* _PROBLEM_:
Could you copy the items from the line containing "Task: Open the Response tab" through the end of the items, renaming "Viewport" to "Window size" and keeping everything else unchanged, with the pictures left out?

* _ENTRIES SUPPLIED_:
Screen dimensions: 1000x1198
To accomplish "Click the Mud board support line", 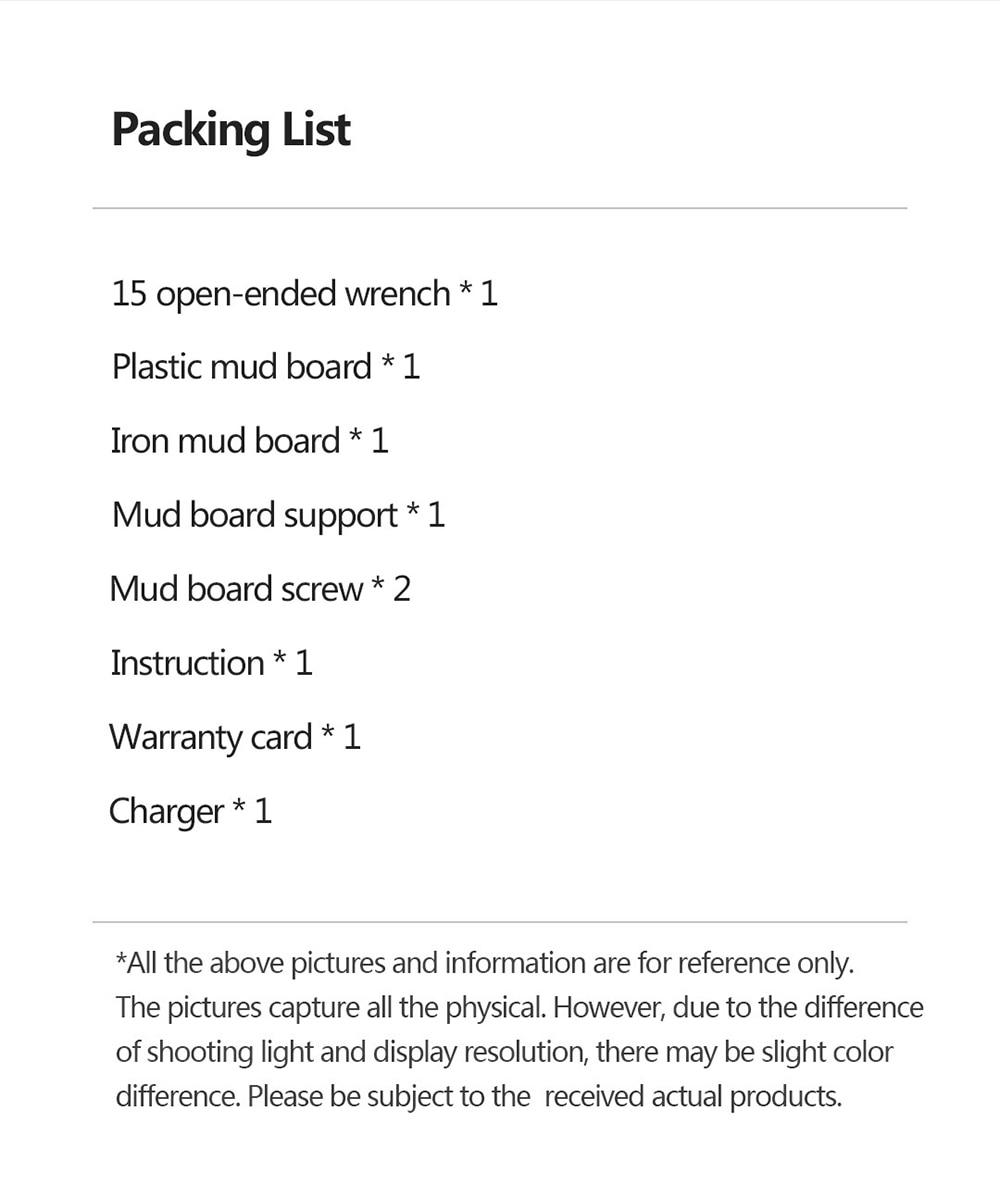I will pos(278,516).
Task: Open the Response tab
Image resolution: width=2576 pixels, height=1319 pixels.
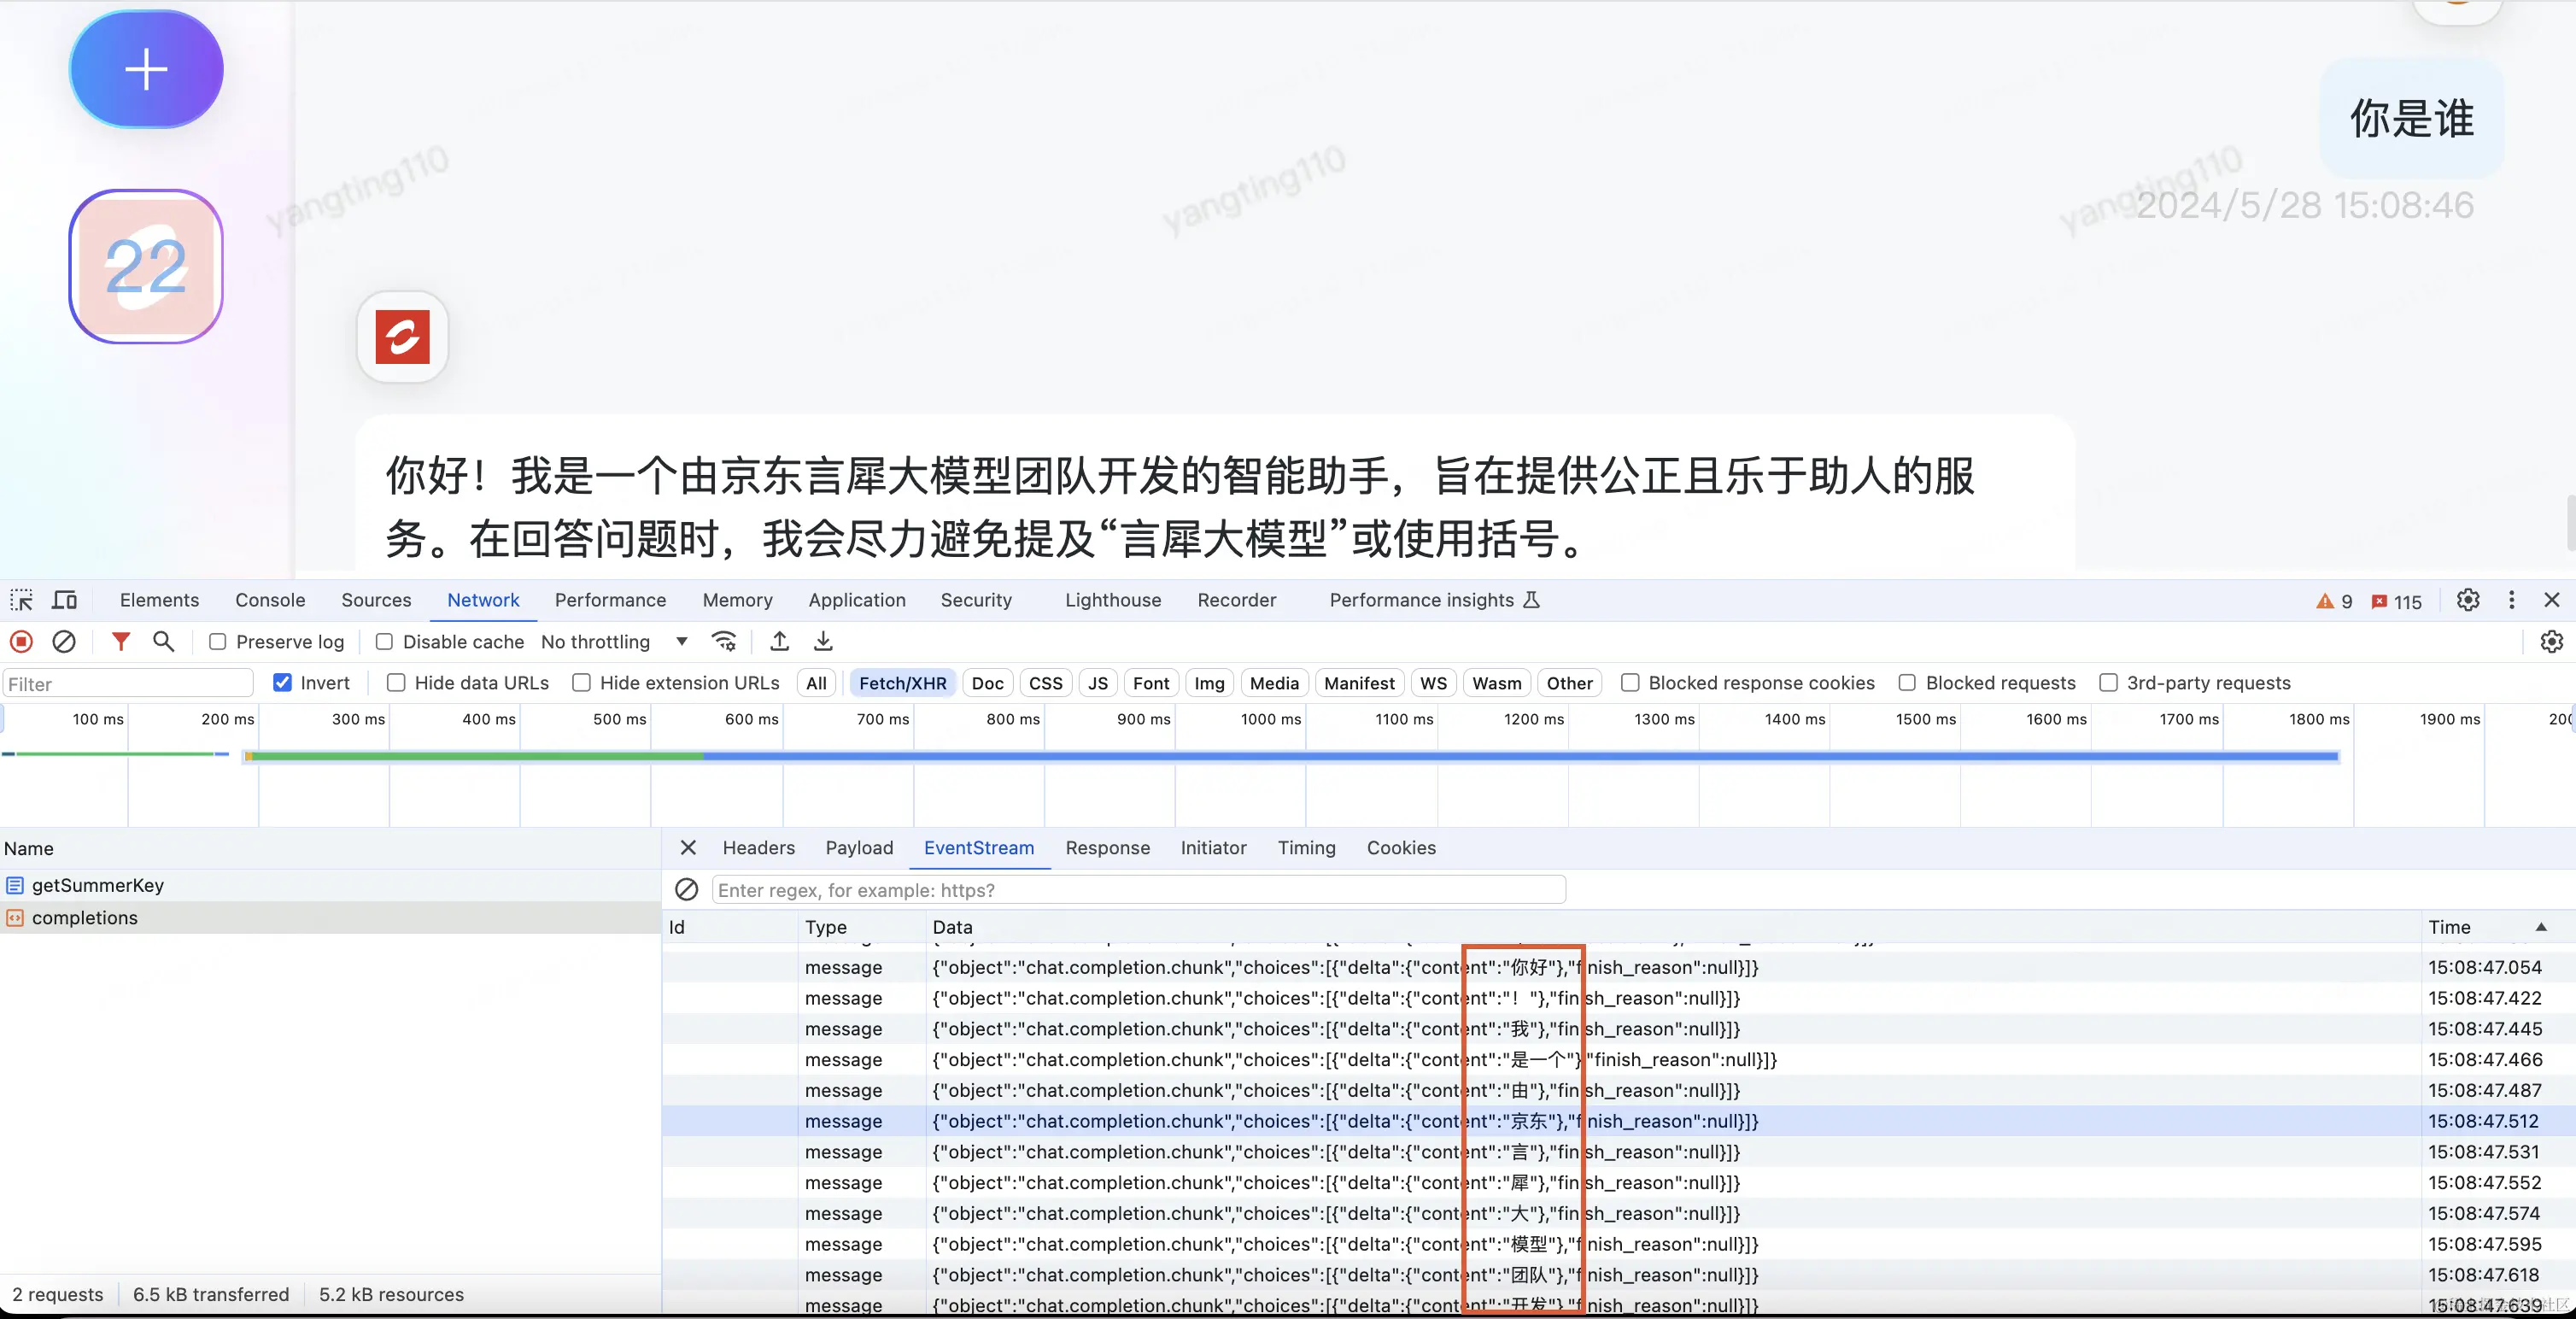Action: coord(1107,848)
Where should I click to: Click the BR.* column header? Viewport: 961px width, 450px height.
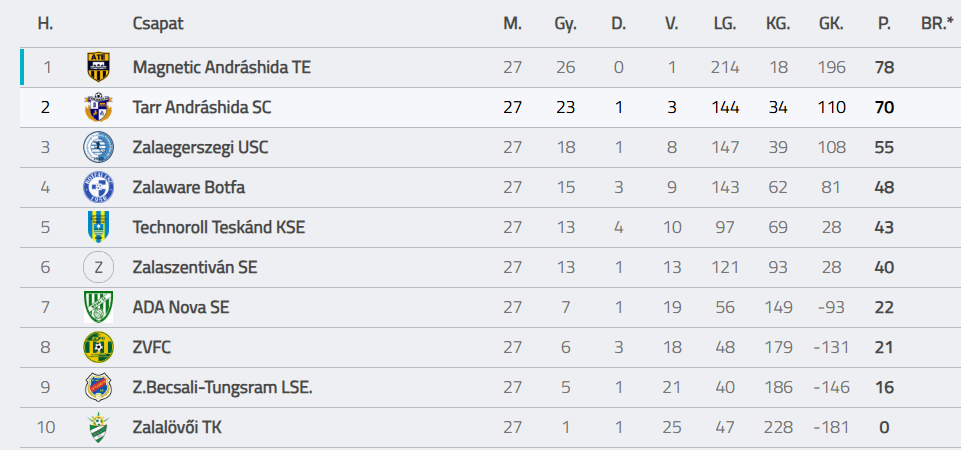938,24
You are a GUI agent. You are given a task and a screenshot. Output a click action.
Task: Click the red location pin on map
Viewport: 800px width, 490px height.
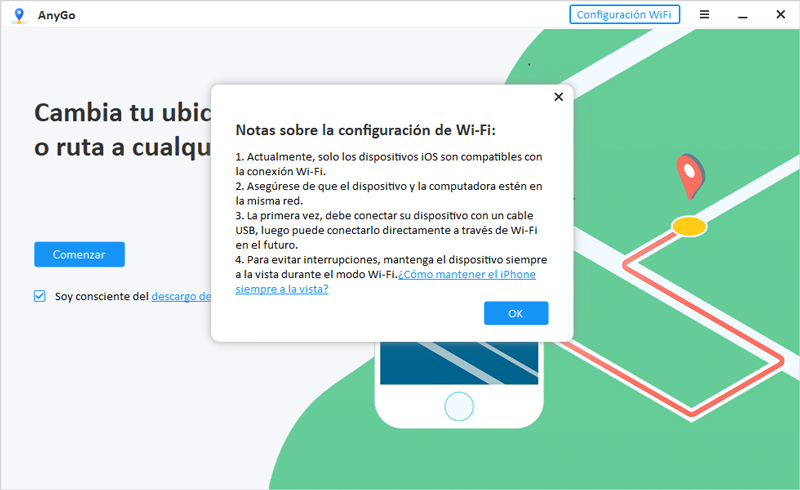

* _FINISHED TASK_:
Task: Open the Response tab
Image resolution: width=2576 pixels, height=1319 pixels.
Action: coord(1107,848)
Where should I click to: Click the BR.* column header? Window size: 961px width, 450px height.
938,24
You are a GUI agent. You are given a task and a screenshot. Output a click action.
Task: Click the red location pin on map
Window size: 800px width, 490px height.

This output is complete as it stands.